# Lefty



## Grampa Don (Apr 17, 2019)

Here is Lefty.  I call her that because she has an injured left front paw.  She keeps it curled under and can't walk on it.  But, she does eat with it and it doesn't seem to slow her down for climbing and jumping.  I spoil her a bit.







Don


----------



## treeguy64 (Apr 17, 2019)

You're a good man, GD.


----------



## RadishRose (Apr 17, 2019)

Grampa Don said:


> Here is Lefty.  I call her that because she has an injured left front paw.  She keeps it curled under and can't walk on it.  But, she does eat with it and it doesn't seem to slow her down for climbing and jumping.  I spoil her a bit.
> 
> 
> 
> ...



Lefty is cute. Poor thing with his injury I'm so glad he found you!


----------



## Ruth n Jersey (Apr 17, 2019)

Lefty looks well nourished and healthy. I'm glad he has you for a friend.


----------



## Keesha (Apr 17, 2019)

Really sweet.


----------



## SeaBreeze (Apr 17, 2019)

Cute, so nice that you're kind to creatures. :love_heart:


----------



## applecruncher (Apr 17, 2019)

Cute.


----------



## Seeker (Apr 17, 2019)

So.... sweet...

I bet she loves those peanuts....


----------



## RadishRose (Apr 17, 2019)




----------



## Grampa Don (Apr 17, 2019)

Thanks for the comments.  The other squirrels can steal sunflower seeds from the bird feeders.  But, Lefty can't manage it.  So, I give her a little dish.  They love sunflower seeds.

Don


----------



## Falcon (Apr 17, 2019)

Thank you  Grampa Don for taking care  of her.  Animal lovers are an honorable  breed.
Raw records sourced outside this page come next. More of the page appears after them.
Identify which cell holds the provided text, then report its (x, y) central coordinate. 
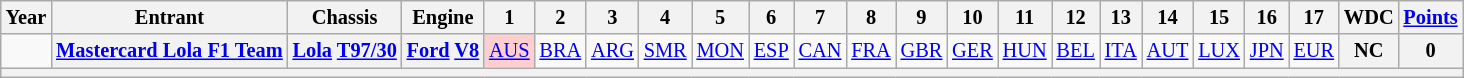
BRA (561, 51)
GER (972, 51)
1 (509, 17)
16 (1267, 17)
5 (720, 17)
11 (1025, 17)
Engine (443, 17)
HUN (1025, 51)
EUR (1314, 51)
MON (720, 51)
AUT (1168, 51)
ESP (772, 51)
Points (1430, 17)
FRA (870, 51)
Ford V8 (443, 51)
BEL (1076, 51)
15 (1219, 17)
8 (870, 17)
10 (972, 17)
13 (1121, 17)
3 (612, 17)
2 (561, 17)
Mastercard Lola F1 Team (169, 51)
14 (1168, 17)
CAN (820, 51)
JPN (1267, 51)
7 (820, 17)
17 (1314, 17)
9 (922, 17)
0 (1430, 51)
4 (666, 17)
Entrant (169, 17)
12 (1076, 17)
SMR (666, 51)
Lola T97/30 (345, 51)
AUS (509, 51)
ARG (612, 51)
GBR (922, 51)
WDC (1369, 17)
LUX (1219, 51)
Year (26, 17)
NC (1369, 51)
ITA (1121, 51)
6 (772, 17)
Chassis (345, 17)
Pinpoint the cell where the given text exists, returning its [x, y] midpoint coordinate. 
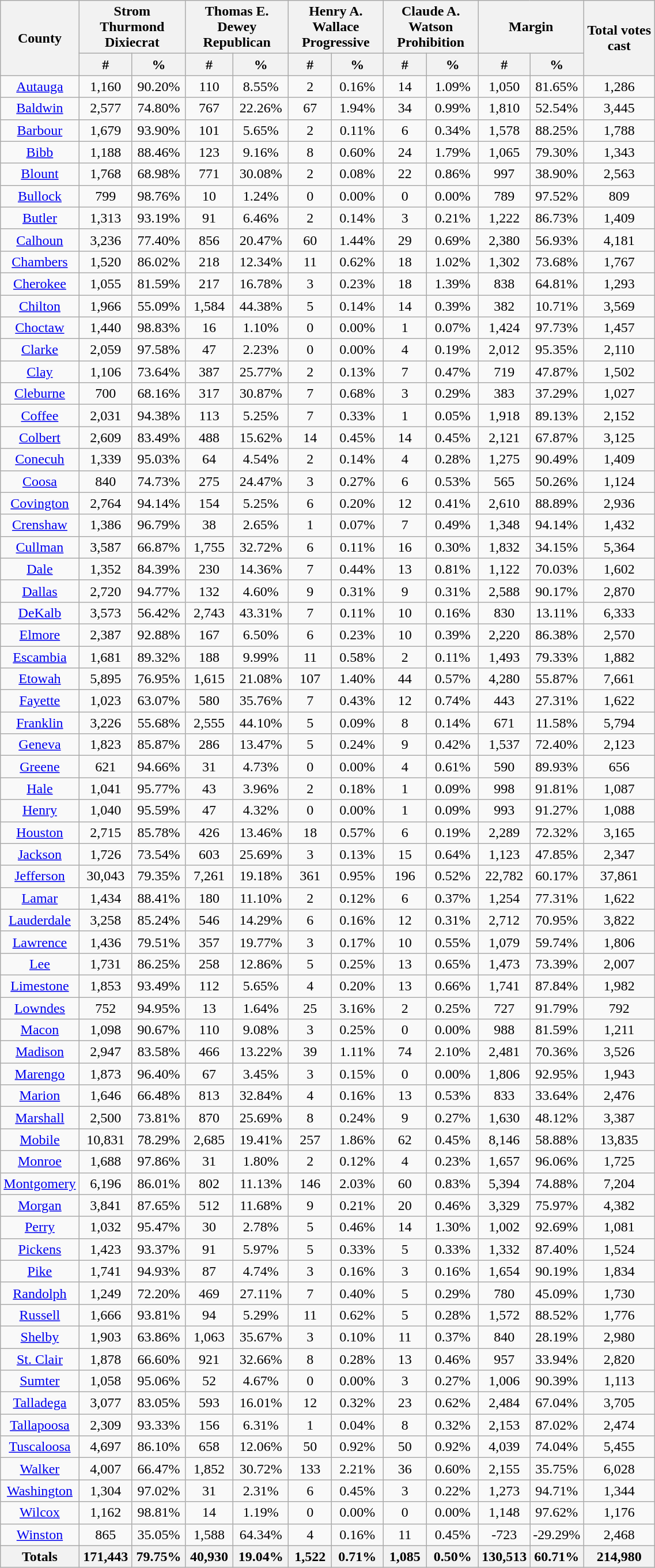
72.20% [158, 1292]
865 [105, 1534]
5,364 [619, 547]
Dale [40, 569]
Monroe [40, 1161]
1,058 [105, 1380]
3,569 [619, 306]
1,113 [619, 1380]
87.84% [556, 985]
11.58% [556, 722]
1,065 [505, 152]
0.71% [357, 1555]
95.06% [158, 1380]
5,895 [105, 679]
1,106 [105, 372]
91.79% [556, 1008]
Walker [40, 1468]
0.47% [453, 372]
6,333 [619, 612]
2,936 [619, 503]
3,841 [105, 1205]
4.74% [261, 1270]
55.87% [556, 679]
1,302 [505, 262]
1.24% [261, 196]
4,181 [619, 240]
94 [210, 1314]
6.50% [261, 634]
98.76% [158, 196]
86.10% [158, 1446]
-723 [505, 1534]
382 [505, 306]
70.36% [556, 1051]
1,768 [105, 174]
957 [505, 1358]
Baldwin [40, 108]
72.32% [556, 832]
Dallas [40, 590]
34 [405, 108]
1,352 [105, 569]
88.89% [556, 503]
1,344 [619, 1490]
217 [210, 283]
2,980 [619, 1336]
2,153 [505, 1424]
89.93% [556, 766]
94.66% [158, 766]
132 [210, 590]
48.12% [556, 1117]
2,110 [619, 350]
62 [405, 1139]
2.65% [261, 525]
73.39% [556, 963]
Fayette [40, 701]
1,040 [105, 810]
1,348 [505, 525]
1,834 [619, 1270]
1,122 [505, 569]
2,500 [105, 1117]
Etowah [40, 679]
83.49% [158, 437]
35.75% [556, 1468]
Lee [40, 963]
3,822 [619, 919]
Thomas E. DeweyRepublican [237, 27]
1,810 [505, 108]
0.81% [453, 569]
Henry A. WallaceProgressive [336, 27]
74.80% [158, 108]
16.78% [261, 283]
3,526 [619, 1051]
0.86% [453, 174]
Margin [531, 27]
2,743 [210, 612]
1,440 [105, 328]
3,165 [619, 832]
214,980 [619, 1555]
19.18% [261, 876]
44 [405, 679]
58.88% [556, 1139]
1,502 [619, 372]
767 [210, 108]
73.68% [556, 262]
2,720 [105, 590]
44.38% [261, 306]
30,043 [105, 876]
2,059 [105, 350]
1,085 [405, 1555]
2.78% [261, 1226]
14.36% [261, 569]
0.74% [453, 701]
Bibb [40, 152]
196 [405, 876]
33.64% [556, 1095]
4.54% [261, 459]
Jefferson [40, 876]
1,853 [105, 985]
1,776 [619, 1314]
27.11% [261, 1292]
0.68% [357, 393]
67.87% [556, 437]
1,275 [505, 459]
88.41% [158, 898]
2,820 [619, 1358]
89.32% [158, 656]
Claude A. WatsonProhibition [431, 27]
1,522 [310, 1555]
93.33% [158, 1424]
88.25% [556, 130]
37.29% [556, 393]
257 [310, 1139]
780 [505, 1292]
Tuscaloosa [40, 1446]
2,610 [505, 503]
1.39% [453, 283]
0.17% [357, 941]
Geneva [40, 744]
94.95% [158, 1008]
1,124 [619, 481]
2,764 [105, 503]
1,343 [619, 152]
9.99% [261, 656]
3,236 [105, 240]
1.19% [261, 1512]
15.62% [261, 437]
154 [210, 503]
Franklin [40, 722]
3,573 [105, 612]
546 [210, 919]
1,788 [619, 130]
81.65% [556, 86]
671 [505, 722]
1,943 [619, 1073]
88.46% [158, 152]
1,882 [619, 656]
0.42% [453, 744]
1.02% [453, 262]
4.60% [261, 590]
1,081 [619, 1226]
3,226 [105, 722]
1,457 [619, 328]
Autauga [40, 86]
1,339 [105, 459]
146 [310, 1183]
593 [210, 1402]
1,982 [619, 985]
47.85% [556, 854]
90.39% [556, 1380]
1,615 [210, 679]
1,160 [105, 86]
856 [210, 240]
357 [210, 941]
3.96% [261, 788]
1,386 [105, 525]
Shelby [40, 1336]
66.47% [158, 1468]
94.77% [158, 590]
Randolph [40, 1292]
1,424 [505, 328]
59.74% [556, 941]
Mobile [40, 1139]
13.11% [556, 612]
0.18% [357, 788]
2,712 [505, 919]
75.97% [556, 1205]
24 [405, 152]
87 [210, 1270]
2,555 [210, 722]
63.86% [158, 1336]
96.40% [158, 1073]
2,387 [105, 634]
1,666 [105, 1314]
658 [210, 1446]
98.81% [158, 1512]
66.48% [158, 1095]
Cherokee [40, 283]
0.49% [453, 525]
52.54% [556, 108]
1,123 [505, 854]
85.24% [158, 919]
426 [210, 832]
719 [505, 372]
5,394 [505, 1183]
25.77% [261, 372]
1,087 [619, 788]
1.86% [357, 1139]
1,584 [210, 306]
73.64% [158, 372]
1,537 [505, 744]
0.50% [453, 1555]
112 [210, 985]
1,211 [619, 1029]
70.95% [556, 919]
4.67% [261, 1380]
2,481 [505, 1051]
29 [405, 240]
92.95% [556, 1073]
1,436 [105, 941]
Macon [40, 1029]
0.65% [453, 963]
5,794 [619, 722]
Washington [40, 1490]
11.68% [261, 1205]
Lawrence [40, 941]
9.16% [261, 152]
30.72% [261, 1468]
1,688 [105, 1161]
97.58% [158, 350]
13,835 [619, 1139]
4,280 [505, 679]
1,006 [505, 1380]
39 [310, 1051]
79.35% [158, 876]
838 [505, 283]
Marshall [40, 1117]
1,188 [105, 152]
1,222 [505, 218]
60.17% [556, 876]
2.21% [357, 1468]
30.87% [261, 393]
0.61% [453, 766]
2,123 [619, 744]
10,831 [105, 1139]
85.87% [158, 744]
1,293 [619, 283]
96.06% [556, 1161]
97.52% [556, 196]
36 [405, 1468]
101 [210, 130]
56.93% [556, 240]
1,473 [505, 963]
6,196 [105, 1183]
79.51% [158, 941]
Sumter [40, 1380]
2,588 [505, 590]
2,715 [105, 832]
72.40% [556, 744]
1,032 [105, 1226]
60.71% [556, 1555]
5.97% [261, 1248]
78.29% [158, 1139]
86.02% [158, 262]
4,382 [619, 1205]
2,380 [505, 240]
97.86% [158, 1161]
2,031 [105, 415]
0.04% [357, 1424]
0.66% [453, 985]
92.69% [556, 1226]
2,220 [505, 634]
10.71% [556, 306]
19.04% [261, 1555]
1,679 [105, 130]
383 [505, 393]
1.80% [261, 1161]
1,852 [210, 1468]
133 [310, 1468]
0.41% [453, 503]
38.90% [556, 174]
20.47% [261, 240]
90.19% [556, 1270]
90.67% [158, 1029]
Montgomery [40, 1183]
2.03% [357, 1183]
1,630 [505, 1117]
0.44% [357, 569]
12.06% [261, 1446]
317 [210, 393]
95.59% [158, 810]
993 [505, 810]
St. Clair [40, 1358]
52 [210, 1380]
22 [405, 174]
37,861 [619, 876]
1,434 [105, 898]
67.04% [556, 1402]
2,468 [619, 1534]
32.66% [261, 1358]
97.73% [556, 328]
32.72% [261, 547]
2,947 [105, 1051]
4.32% [261, 810]
7,261 [210, 876]
1,578 [505, 130]
93.19% [158, 218]
286 [210, 744]
-29.29% [556, 1534]
32.84% [261, 1095]
Calhoun [40, 240]
22,782 [505, 876]
2.31% [261, 1490]
27.31% [556, 701]
87.65% [158, 1205]
92.88% [158, 634]
20 [405, 1205]
6.46% [261, 218]
0.08% [357, 174]
1,767 [619, 262]
79.30% [556, 152]
DeKalb [40, 612]
1.10% [261, 328]
830 [505, 612]
2,155 [505, 1468]
Bullock [40, 196]
3,258 [105, 919]
8.55% [261, 86]
55.09% [158, 306]
771 [210, 174]
Chambers [40, 262]
387 [210, 372]
3,705 [619, 1402]
6,028 [619, 1468]
1,873 [105, 1073]
68.98% [158, 174]
1,903 [105, 1336]
23 [405, 1402]
789 [505, 196]
833 [505, 1095]
2,685 [210, 1139]
35.67% [261, 1336]
Marion [40, 1095]
2,870 [619, 590]
25 [310, 1008]
488 [210, 437]
Escambia [40, 656]
Elmore [40, 634]
0.05% [453, 415]
76.95% [158, 679]
73.54% [158, 854]
1,079 [505, 941]
45.09% [556, 1292]
2,289 [505, 832]
1,088 [619, 810]
86.73% [556, 218]
93.90% [158, 130]
3,077 [105, 1402]
0.52% [453, 876]
Marengo [40, 1073]
35.76% [261, 701]
Tallapoosa [40, 1424]
0.55% [453, 941]
4,039 [505, 1446]
1.09% [453, 86]
95.77% [158, 788]
Pike [40, 1270]
55.68% [158, 722]
Clay [40, 372]
44.10% [261, 722]
93.49% [158, 985]
30.08% [261, 174]
0.43% [357, 701]
1.40% [357, 679]
0.22% [453, 1490]
74 [405, 1051]
1,681 [105, 656]
1,041 [105, 788]
130,513 [505, 1555]
90.20% [158, 86]
35.05% [158, 1534]
Covington [40, 503]
1,148 [505, 1512]
1,023 [105, 701]
56.42% [158, 612]
93.37% [158, 1248]
123 [210, 152]
40,930 [210, 1555]
79.75% [158, 1555]
1.30% [453, 1226]
1.94% [357, 108]
792 [619, 1008]
38 [210, 525]
19.77% [261, 941]
1,493 [505, 656]
752 [105, 1008]
1,878 [105, 1358]
Clarke [40, 350]
74.04% [556, 1446]
2,474 [619, 1424]
Houston [40, 832]
66.87% [158, 547]
84.39% [158, 569]
83.05% [158, 1402]
466 [210, 1051]
443 [505, 701]
1,725 [619, 1161]
218 [210, 262]
2,007 [619, 963]
5.29% [261, 1314]
11.13% [261, 1183]
91.27% [556, 810]
19.41% [261, 1139]
2,563 [619, 174]
7,204 [619, 1183]
2,347 [619, 854]
43.31% [261, 612]
230 [210, 569]
1,063 [210, 1336]
3,329 [505, 1205]
2,012 [505, 350]
Total votes cast [619, 38]
70.03% [556, 569]
Cullman [40, 547]
1,304 [105, 1490]
1.64% [261, 1008]
113 [210, 415]
621 [105, 766]
0.30% [453, 547]
1,918 [505, 415]
2,121 [505, 437]
77.40% [158, 240]
90.17% [556, 590]
107 [310, 679]
1.11% [357, 1051]
95.47% [158, 1226]
1,332 [505, 1248]
1,755 [210, 547]
1,002 [505, 1226]
Limestone [40, 985]
Jackson [40, 854]
Winston [40, 1534]
3,125 [619, 437]
97.62% [556, 1512]
County [40, 38]
33.94% [556, 1358]
34.15% [556, 547]
1,572 [505, 1314]
89.13% [556, 415]
565 [505, 481]
Butler [40, 218]
167 [210, 634]
Totals [40, 1555]
6.31% [261, 1424]
3.45% [261, 1073]
258 [210, 963]
68.16% [158, 393]
64.81% [556, 283]
361 [310, 876]
98.83% [158, 328]
1,055 [105, 283]
1,588 [210, 1534]
171,443 [105, 1555]
1,050 [505, 86]
13.46% [261, 832]
1,254 [505, 898]
94.38% [158, 415]
3,587 [105, 547]
94.71% [556, 1490]
3,445 [619, 108]
1,823 [105, 744]
1,432 [619, 525]
1.79% [453, 152]
Perry [40, 1226]
603 [210, 854]
1,313 [105, 218]
2,476 [619, 1095]
0.64% [453, 854]
727 [505, 1008]
74.73% [158, 481]
Chilton [40, 306]
79.33% [556, 656]
66.60% [158, 1358]
95.03% [158, 459]
74.88% [556, 1183]
2,570 [619, 634]
0.40% [357, 1292]
Morgan [40, 1205]
73.81% [158, 1117]
180 [210, 898]
156 [210, 1424]
1,273 [505, 1490]
Hale [40, 788]
3.16% [357, 1008]
Crenshaw [40, 525]
16.01% [261, 1402]
512 [210, 1205]
50.26% [556, 481]
Barbour [40, 130]
Russell [40, 1314]
1,966 [105, 306]
998 [505, 788]
2.23% [261, 350]
802 [210, 1183]
43 [210, 788]
Lauderdale [40, 919]
0.99% [453, 108]
1,602 [619, 569]
77.31% [556, 898]
1,731 [105, 963]
87.02% [556, 1424]
21.08% [261, 679]
1,657 [505, 1161]
Henry [40, 810]
28.19% [556, 1336]
Pickens [40, 1248]
87.40% [556, 1248]
2,152 [619, 415]
86.38% [556, 634]
0.95% [357, 876]
1,249 [105, 1292]
700 [105, 393]
1,524 [619, 1248]
95.35% [556, 350]
1.44% [357, 240]
2,484 [505, 1402]
988 [505, 1029]
Coosa [40, 481]
86.01% [158, 1183]
1,730 [619, 1292]
2,609 [105, 437]
22.26% [261, 108]
90.49% [556, 459]
Greene [40, 766]
813 [210, 1095]
93.81% [158, 1314]
0.15% [357, 1073]
580 [210, 701]
0.34% [453, 130]
86.25% [158, 963]
4,697 [105, 1446]
4,007 [105, 1468]
97.02% [158, 1490]
188 [210, 656]
Coffee [40, 415]
1,423 [105, 1248]
63.07% [158, 701]
1,646 [105, 1095]
88.52% [556, 1314]
0.58% [357, 656]
47.87% [556, 372]
64.34% [261, 1534]
13.22% [261, 1051]
Lamar [40, 898]
590 [505, 766]
2.10% [453, 1051]
1,176 [619, 1512]
Choctaw [40, 328]
13.47% [261, 744]
799 [105, 196]
24.47% [261, 481]
Strom ThurmondDixiecrat [132, 27]
Lowndes [40, 1008]
0.83% [453, 1183]
1,162 [105, 1512]
870 [210, 1117]
64 [210, 459]
Wilcox [40, 1512]
94.93% [158, 1270]
1,520 [105, 262]
Cleburne [40, 393]
1,726 [105, 854]
3,387 [619, 1117]
5,455 [619, 1446]
656 [619, 766]
921 [210, 1358]
14.29% [261, 919]
85.78% [158, 832]
7,661 [619, 679]
12.34% [261, 262]
Colbert [40, 437]
2,577 [105, 108]
997 [505, 174]
809 [619, 196]
0.69% [453, 240]
1,027 [619, 393]
Madison [40, 1051]
96.79% [158, 525]
15 [405, 854]
4.73% [261, 766]
469 [210, 1292]
Conecuh [40, 459]
8,146 [505, 1139]
2,309 [105, 1424]
9.08% [261, 1029]
30 [210, 1226]
11.10% [261, 898]
12.86% [261, 963]
0.10% [357, 1336]
91.81% [556, 788]
1,654 [505, 1270]
83.58% [158, 1051]
Talladega [40, 1402]
Blount [40, 174]
1,286 [619, 86]
275 [210, 481]
1,098 [105, 1029]
1,832 [505, 547]
Determine the [X, Y] coordinate at the center of the cell enclosing the given text.  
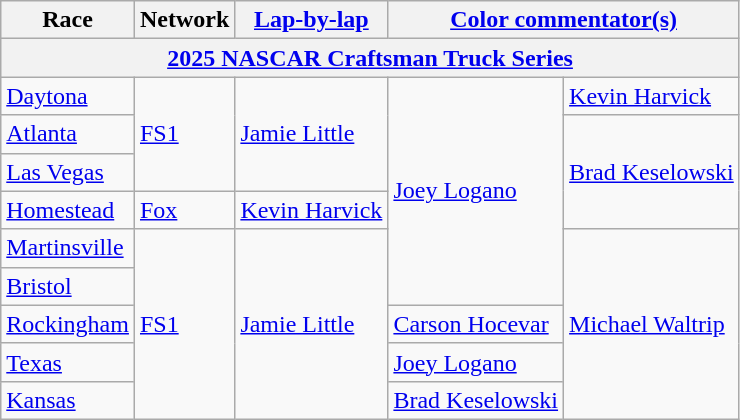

We have one that visits our yard almost  every day.    She can gently  take   a  peanut  from  my hand.


----------



## Grampa Don (Apr 17, 2019)

I've never been able to hand a peanut to Lefty, but she lets me come pretty close.  Maybe in time.  We feed the squirrels because they're fun to watch.  I'm sure some of the neighbors don't appreciate the peanut plants coming up in their yards and planters.  But, we think they're worth it.  We also keep bird seed out and sugar water for the humming birds.  Today we had a woodpecker visit long enough to tap out a message on our telephone pole.

Don


----------



## Grampa Don (Nov 2, 2019)

Just an update on Lefty.  She's still around.  I saw her this morning.  She comes right up to me.  Sometimes she disappears for weeks and I figure she's gone for good, but now and then she shows up for her handout.


----------



## Olivia (Nov 2, 2019)

I love that. Thank you for caring about Lefty.


----------